::: Material for this exercise :::
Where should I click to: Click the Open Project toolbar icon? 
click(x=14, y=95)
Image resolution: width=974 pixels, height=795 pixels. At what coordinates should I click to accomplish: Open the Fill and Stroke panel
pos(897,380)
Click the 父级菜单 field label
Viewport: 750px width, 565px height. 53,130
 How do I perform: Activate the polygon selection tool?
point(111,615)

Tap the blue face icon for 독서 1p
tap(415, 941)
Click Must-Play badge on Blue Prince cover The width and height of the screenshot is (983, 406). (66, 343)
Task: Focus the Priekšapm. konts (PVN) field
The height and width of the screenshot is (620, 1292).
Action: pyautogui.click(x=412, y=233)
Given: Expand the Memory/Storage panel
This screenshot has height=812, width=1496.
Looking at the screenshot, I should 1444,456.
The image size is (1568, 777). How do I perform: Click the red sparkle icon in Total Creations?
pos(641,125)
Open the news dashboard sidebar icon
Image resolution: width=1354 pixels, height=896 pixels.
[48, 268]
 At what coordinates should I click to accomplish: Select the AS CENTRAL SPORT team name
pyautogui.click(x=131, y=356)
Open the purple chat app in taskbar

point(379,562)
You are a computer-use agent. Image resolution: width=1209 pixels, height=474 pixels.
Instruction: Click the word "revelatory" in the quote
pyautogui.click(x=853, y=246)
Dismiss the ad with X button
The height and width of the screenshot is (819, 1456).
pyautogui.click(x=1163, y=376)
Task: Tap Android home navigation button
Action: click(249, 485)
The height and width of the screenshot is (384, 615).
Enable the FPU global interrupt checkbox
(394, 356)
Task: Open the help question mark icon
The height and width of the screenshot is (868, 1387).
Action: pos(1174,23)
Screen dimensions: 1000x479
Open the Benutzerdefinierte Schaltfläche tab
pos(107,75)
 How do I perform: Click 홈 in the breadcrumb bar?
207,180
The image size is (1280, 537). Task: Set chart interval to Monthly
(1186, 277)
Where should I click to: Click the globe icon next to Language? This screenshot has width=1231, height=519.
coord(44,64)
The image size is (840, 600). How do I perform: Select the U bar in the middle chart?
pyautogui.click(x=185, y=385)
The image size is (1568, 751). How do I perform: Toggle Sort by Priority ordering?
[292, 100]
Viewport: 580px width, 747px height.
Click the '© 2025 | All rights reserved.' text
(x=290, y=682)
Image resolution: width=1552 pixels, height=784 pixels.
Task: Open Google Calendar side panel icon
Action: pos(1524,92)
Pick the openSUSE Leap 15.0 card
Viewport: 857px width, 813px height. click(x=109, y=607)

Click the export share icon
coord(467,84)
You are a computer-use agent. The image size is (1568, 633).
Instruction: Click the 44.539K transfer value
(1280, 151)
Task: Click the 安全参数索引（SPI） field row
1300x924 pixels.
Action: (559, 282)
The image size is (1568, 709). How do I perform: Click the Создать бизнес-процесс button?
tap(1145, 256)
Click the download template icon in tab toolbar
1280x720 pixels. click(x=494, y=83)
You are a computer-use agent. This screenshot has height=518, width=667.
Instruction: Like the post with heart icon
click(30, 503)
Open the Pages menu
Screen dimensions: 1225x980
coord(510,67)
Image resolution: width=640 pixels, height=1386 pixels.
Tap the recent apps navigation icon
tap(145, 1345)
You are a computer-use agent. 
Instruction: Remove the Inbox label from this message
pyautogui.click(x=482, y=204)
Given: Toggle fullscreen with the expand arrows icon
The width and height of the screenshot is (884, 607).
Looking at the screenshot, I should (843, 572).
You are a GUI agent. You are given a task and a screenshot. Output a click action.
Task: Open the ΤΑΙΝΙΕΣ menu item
:::
(Exercise brief) Output all of the data exactly.

(Solution to this task)
Where should I click to: Click the Open Project toolbar icon? 
click(x=14, y=95)
Image resolution: width=974 pixels, height=795 pixels. At what coordinates should I click to accomplish: Open the Fill and Stroke panel
pos(897,380)
Click the 父级菜单 field label
Viewport: 750px width, 565px height. 53,130
 How do I perform: Activate the polygon selection tool?
point(111,615)

Tap the blue face icon for 독서 1p
tap(415, 941)
Click Must-Play badge on Blue Prince cover The width and height of the screenshot is (983, 406). (66, 343)
Task: Focus the Priekšapm. konts (PVN) field
The height and width of the screenshot is (620, 1292).
Action: pyautogui.click(x=412, y=233)
Given: Expand the Memory/Storage panel
This screenshot has height=812, width=1496.
Looking at the screenshot, I should 1444,456.
The image size is (1568, 777). How do I perform: Click the red sparkle icon in Total Creations?
pos(641,125)
Open the news dashboard sidebar icon
Image resolution: width=1354 pixels, height=896 pixels.
[48, 268]
 At what coordinates should I click to accomplish: Select the AS CENTRAL SPORT team name
pyautogui.click(x=131, y=356)
Open the purple chat app in taskbar

point(379,562)
You are a computer-use agent. Image resolution: width=1209 pixels, height=474 pixels.
Instruction: Click the word "revelatory" in the quote
pyautogui.click(x=853, y=246)
Dismiss the ad with X button
The height and width of the screenshot is (819, 1456).
pyautogui.click(x=1163, y=376)
Task: Tap Android home navigation button
Action: click(249, 485)
The height and width of the screenshot is (384, 615).
Enable the FPU global interrupt checkbox
(394, 356)
Task: Open the help question mark icon
The height and width of the screenshot is (868, 1387).
Action: pos(1174,23)
Screen dimensions: 1000x479
Open the Benutzerdefinierte Schaltfläche tab
pos(107,75)
 How do I perform: Click 홈 in the breadcrumb bar?
207,180
The image size is (1280, 537). Task: Set chart interval to Monthly
(1186, 277)
Where should I click to: Click the globe icon next to Language? This screenshot has width=1231, height=519.
coord(44,64)
The image size is (840, 600). How do I perform: Select the U bar in the middle chart?
pyautogui.click(x=185, y=385)
The image size is (1568, 751). How do I perform: Toggle Sort by Priority ordering?
[292, 100]
Viewport: 580px width, 747px height.
Click the '© 2025 | All rights reserved.' text
(x=290, y=682)
Image resolution: width=1552 pixels, height=784 pixels.
Task: Open Google Calendar side panel icon
Action: pos(1524,92)
Pick the openSUSE Leap 15.0 card
Viewport: 857px width, 813px height. click(x=109, y=607)

Click the export share icon
coord(467,84)
You are a computer-use agent. The image size is (1568, 633).
Instruction: Click the 44.539K transfer value
(1280, 151)
Task: Click the 安全参数索引（SPI） field row
1300x924 pixels.
Action: (559, 282)
The image size is (1568, 709). How do I perform: Click the Создать бизнес-процесс button?
tap(1145, 256)
Click the download template icon in tab toolbar
1280x720 pixels. click(x=494, y=83)
You are a computer-use agent. This screenshot has height=518, width=667.
Instruction: Like the post with heart icon
click(30, 503)
Open the Pages menu
Screen dimensions: 1225x980
coord(510,67)
Image resolution: width=640 pixels, height=1386 pixels.
Tap the recent apps navigation icon
tap(145, 1345)
You are a computer-use agent. 
Instruction: Remove the Inbox label from this message
pyautogui.click(x=482, y=204)
Given: Toggle fullscreen with the expand arrows icon
The width and height of the screenshot is (884, 607).
Looking at the screenshot, I should (843, 572).
You are a GUI agent. You are given a task and a screenshot. Output a click action.
Task: Open the ΤΑΙΝΙΕΣ menu item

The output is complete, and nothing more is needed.